**Aufgabenliste:**
A - Stimmen die folgenden Aussagen mit dem Dokumentauszug über Galizien überein? Antworte jeweils mit Ja oder Nein und zitiere die entscheidenden Worte wörtlich. (i) Vor seinem Aufstieg zu einer wohlhabenden Gegend galt Galizien als ärmste Provinz der Habsburger Monarchie. (ii) Joseph II. gewährte Galizien einen gewissen Autonomiestatus. (iii) In den preußischen Teilungsgebieten war Polnisch erlaubt.
B - Führe den Dokumentauszug über Galizien nach seinem letzten Satz weiter.

**Dokumentauszug:**
---
Was die Namen betrifft, spielt Galizien auch eine wichtige politische Bedeutung für die Juden, betont Professor Jacek Purchla, Initiator der Ausstellung. Daran werden die galizischen Juden erkannt:
„Das war die Mutter des Staates Israel, aber auch das Symbol des Holocausts. Mutter Israels, da viele galizische Juden dorthin ausgewandert sind. Erkennen kann man sie an den von kaiserlichen Dekreten vergebenen Familiennamen wie Rosenzweig oder Feldblum.“
Die meisten galizischen Juden dominierten den Handel. Auch dank Erdöl und Eisenbahn avancierte die ärmste Provinz der Habsburger Monarchie schnell zu einer wohlhabenden Gegend. Joseph II. von Habsburg sah Galizien als Kolonie, das Land sollte Wien komplett untergeordnet werden. Dank seines späteren Nachfolgers Franz Josef, genoss Galizien ein halbes Jahrhundert später einen gewissen Autonomiestatus. Die Bevölkerung schätzte die Stabilität und die Glaubwürdigkeit des Staatsapparats. Im Gegensatz zu den preußischen und russischen Teilungsgebieten war hier zum Beispiel Polnisch erlaubt.
---
**Datensatzauszüge:**

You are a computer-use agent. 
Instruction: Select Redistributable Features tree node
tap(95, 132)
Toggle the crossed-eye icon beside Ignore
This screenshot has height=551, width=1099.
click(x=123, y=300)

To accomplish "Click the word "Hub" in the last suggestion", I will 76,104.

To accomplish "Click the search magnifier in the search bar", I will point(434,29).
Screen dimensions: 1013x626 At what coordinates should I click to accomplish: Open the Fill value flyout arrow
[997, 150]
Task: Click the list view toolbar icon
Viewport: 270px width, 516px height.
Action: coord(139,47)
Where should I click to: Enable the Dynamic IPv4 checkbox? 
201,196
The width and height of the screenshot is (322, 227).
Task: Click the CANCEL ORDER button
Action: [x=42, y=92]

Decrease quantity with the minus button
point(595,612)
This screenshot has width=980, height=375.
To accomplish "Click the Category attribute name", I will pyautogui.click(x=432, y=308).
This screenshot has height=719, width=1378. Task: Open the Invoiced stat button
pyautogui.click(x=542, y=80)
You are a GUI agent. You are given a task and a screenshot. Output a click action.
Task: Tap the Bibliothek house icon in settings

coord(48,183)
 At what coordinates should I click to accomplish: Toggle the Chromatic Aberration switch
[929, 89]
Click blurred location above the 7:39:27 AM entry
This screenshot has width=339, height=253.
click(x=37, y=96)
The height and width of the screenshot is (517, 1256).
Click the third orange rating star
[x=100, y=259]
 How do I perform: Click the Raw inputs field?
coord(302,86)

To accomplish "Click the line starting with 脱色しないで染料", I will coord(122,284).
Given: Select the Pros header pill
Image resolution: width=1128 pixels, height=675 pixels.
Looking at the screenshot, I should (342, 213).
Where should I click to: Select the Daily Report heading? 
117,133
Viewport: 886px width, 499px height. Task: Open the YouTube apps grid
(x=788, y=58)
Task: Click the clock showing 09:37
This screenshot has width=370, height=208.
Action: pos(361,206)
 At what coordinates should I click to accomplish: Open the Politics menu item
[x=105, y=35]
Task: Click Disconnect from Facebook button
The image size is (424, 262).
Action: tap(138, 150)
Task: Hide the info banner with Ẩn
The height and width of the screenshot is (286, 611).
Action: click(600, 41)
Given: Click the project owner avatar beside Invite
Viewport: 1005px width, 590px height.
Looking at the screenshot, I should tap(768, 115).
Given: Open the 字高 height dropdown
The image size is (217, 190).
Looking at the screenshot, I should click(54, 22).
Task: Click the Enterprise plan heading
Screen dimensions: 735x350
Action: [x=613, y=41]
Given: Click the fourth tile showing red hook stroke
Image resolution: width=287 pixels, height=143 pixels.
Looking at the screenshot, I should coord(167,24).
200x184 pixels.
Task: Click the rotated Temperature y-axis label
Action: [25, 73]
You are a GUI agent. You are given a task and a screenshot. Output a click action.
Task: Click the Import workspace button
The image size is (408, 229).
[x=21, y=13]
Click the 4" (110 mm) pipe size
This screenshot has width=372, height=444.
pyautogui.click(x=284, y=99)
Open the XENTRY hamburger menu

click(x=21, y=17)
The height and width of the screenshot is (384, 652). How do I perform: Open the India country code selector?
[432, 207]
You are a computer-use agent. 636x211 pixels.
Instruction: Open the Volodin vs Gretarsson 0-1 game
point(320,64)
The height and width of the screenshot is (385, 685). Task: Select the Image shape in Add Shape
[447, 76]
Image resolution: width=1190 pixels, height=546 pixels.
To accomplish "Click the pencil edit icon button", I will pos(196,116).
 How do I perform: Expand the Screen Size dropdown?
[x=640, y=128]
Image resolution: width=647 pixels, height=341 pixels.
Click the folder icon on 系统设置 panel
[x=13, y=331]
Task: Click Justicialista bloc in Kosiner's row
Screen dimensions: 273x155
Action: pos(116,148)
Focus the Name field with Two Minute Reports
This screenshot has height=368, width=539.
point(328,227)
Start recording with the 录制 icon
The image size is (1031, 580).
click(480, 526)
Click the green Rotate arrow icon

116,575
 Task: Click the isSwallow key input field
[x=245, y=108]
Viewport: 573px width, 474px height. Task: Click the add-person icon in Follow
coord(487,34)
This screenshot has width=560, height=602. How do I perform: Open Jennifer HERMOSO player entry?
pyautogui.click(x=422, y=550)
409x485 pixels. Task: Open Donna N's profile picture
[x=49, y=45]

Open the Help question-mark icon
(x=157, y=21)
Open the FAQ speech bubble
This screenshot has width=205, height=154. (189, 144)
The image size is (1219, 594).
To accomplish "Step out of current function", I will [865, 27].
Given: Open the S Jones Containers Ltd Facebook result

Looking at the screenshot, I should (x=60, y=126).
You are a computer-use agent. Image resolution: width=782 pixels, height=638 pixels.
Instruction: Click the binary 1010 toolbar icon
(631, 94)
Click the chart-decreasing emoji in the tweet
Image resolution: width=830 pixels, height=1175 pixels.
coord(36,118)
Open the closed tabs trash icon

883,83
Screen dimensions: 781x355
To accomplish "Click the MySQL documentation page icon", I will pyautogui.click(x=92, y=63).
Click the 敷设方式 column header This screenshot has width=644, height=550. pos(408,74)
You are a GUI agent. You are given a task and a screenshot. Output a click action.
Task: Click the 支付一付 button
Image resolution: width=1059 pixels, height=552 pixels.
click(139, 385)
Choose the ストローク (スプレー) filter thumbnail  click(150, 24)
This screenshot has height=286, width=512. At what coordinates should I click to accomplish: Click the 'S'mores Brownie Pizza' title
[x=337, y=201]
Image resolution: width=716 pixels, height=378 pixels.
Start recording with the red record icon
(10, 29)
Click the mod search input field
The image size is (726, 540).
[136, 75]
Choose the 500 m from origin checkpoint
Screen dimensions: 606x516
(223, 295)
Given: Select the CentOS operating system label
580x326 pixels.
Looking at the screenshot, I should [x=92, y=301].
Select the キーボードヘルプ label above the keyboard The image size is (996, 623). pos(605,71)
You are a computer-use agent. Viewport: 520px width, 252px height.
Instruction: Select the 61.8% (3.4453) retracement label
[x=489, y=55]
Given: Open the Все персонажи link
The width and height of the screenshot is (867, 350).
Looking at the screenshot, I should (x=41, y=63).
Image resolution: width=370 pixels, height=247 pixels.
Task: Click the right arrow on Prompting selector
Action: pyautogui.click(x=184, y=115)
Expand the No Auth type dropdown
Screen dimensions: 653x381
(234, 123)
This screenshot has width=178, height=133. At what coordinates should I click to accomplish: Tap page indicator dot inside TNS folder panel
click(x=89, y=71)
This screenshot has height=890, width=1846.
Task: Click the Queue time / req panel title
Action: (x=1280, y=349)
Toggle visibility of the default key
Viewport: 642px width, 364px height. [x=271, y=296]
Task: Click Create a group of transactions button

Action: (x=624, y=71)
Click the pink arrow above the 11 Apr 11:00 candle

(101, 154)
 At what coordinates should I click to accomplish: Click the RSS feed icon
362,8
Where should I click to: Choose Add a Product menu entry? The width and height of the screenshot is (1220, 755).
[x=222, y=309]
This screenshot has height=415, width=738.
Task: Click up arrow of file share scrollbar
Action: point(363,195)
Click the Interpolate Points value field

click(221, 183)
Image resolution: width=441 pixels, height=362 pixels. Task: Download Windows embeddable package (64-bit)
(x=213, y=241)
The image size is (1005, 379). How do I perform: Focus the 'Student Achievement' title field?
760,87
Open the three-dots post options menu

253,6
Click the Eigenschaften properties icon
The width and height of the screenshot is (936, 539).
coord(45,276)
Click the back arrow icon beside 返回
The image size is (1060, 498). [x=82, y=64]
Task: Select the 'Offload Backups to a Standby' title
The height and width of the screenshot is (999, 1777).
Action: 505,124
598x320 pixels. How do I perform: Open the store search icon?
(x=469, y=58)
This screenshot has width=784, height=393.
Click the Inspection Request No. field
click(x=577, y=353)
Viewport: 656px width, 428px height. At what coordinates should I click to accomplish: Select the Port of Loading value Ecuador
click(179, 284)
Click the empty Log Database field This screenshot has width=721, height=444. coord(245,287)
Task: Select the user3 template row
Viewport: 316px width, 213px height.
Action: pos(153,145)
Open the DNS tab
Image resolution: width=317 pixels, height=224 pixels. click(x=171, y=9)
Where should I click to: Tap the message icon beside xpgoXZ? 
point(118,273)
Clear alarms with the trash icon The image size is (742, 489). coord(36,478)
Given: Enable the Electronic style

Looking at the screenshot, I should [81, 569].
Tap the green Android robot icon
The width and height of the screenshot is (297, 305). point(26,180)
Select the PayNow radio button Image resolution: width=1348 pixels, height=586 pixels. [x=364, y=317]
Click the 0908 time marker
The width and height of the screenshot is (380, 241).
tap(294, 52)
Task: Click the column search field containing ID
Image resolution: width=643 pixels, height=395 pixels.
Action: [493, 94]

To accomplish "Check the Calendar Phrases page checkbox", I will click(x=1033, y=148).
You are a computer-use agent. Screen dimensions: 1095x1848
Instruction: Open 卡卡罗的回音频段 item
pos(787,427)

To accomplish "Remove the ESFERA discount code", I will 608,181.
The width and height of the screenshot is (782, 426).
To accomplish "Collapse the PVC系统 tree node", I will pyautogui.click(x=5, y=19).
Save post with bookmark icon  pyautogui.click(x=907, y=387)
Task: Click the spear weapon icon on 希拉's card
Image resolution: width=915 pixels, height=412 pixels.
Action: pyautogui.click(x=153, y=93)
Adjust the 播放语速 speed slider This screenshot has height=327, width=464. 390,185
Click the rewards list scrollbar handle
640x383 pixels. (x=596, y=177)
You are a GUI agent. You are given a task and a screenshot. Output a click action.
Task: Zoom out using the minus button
---
**Antworten je Aufgabe:**
A -
(i) Ja: „Auch dank Erdöl und Eisenbahn avancierte die ärmste Provinz der Habsburger Monarchie schnell zu einer wohlhabenden Gegend.“
(ii) Nein: „Joseph II. von Habsburg sah Galizien als Kolonie“ und „Dank seines späteren Nachfolgers Franz Josef, genoss Galizien ein halbes Jahrhundert später einen gewissen Autonomiestatus.“
(iii) Nein: „Im Gegensatz zu den preußischen und russischen Teilungsgebieten war hier zum Beispiel Polnisch erlaubt.“

B -
So glaubten die Polen, dass der Weg zu ihrer Unabhängigkeit über Wien führe. Galizien spielte in der Tat eine wichtige Rolle, als Polen 1918 wieder unabhängig wurde. Der Historiker Krzysztof Zamorski:
„Von dort kamen Beamte für die neue Staatsverwaltung und Professoren für die Universitäten, aber auch ein modernes Zivilgesetzbuch. Der größte Erfolg der zweiten Republik Polen war es, einen homogenen Staat geschaffen zu haben, ohne eine Region besonders hervorgehoben zu haben.“
Symbolische Bedeutung für die Ukrainer
Für die Ukrainer hat Galizien dagegen vor allem eine symbolische Bedeutung, sagt Professor Mykoła Riabczuk, Literatur- und Kulturwissenschaftler aus Kiew:
„Der westliche Teil der Ukraine ist sicherlich europäisch. Man streitet über die anderen Teile des Landes, Brüssel, Paris und Moskau meinen, sie gehören nicht zu Europa. Keiner stellt jedoch den europäischen Charakter der galizischen Ukraine in Frage.“
Das bestätigen auch die Bilder in der Ausstellung. Sie zeigen Altbauten und Mietshäuser, die auch in Wien oder Berlin zu finden wären, mit Cafés und ihren bürgerlichen Besuchern. Der kulturelle Raum der Innenstadt des heutigen Lwiw ist eher habsburgisch und magdeburgisch, weit weg vom sozialistischen Realismus der Sowjetunion entfernt.
„Die westukrainische Jugend ist in dieser Atmosphäre großgeworden, war von dieser Art Architektur umgeben, lebte in und mit der Café-Kultur. Das hat diese Jugend stark geprägt, deswegen fühlt sie sich auch mit Westeuropa verbunden.“
Erklärt die Kuratorin, Żanna Komar.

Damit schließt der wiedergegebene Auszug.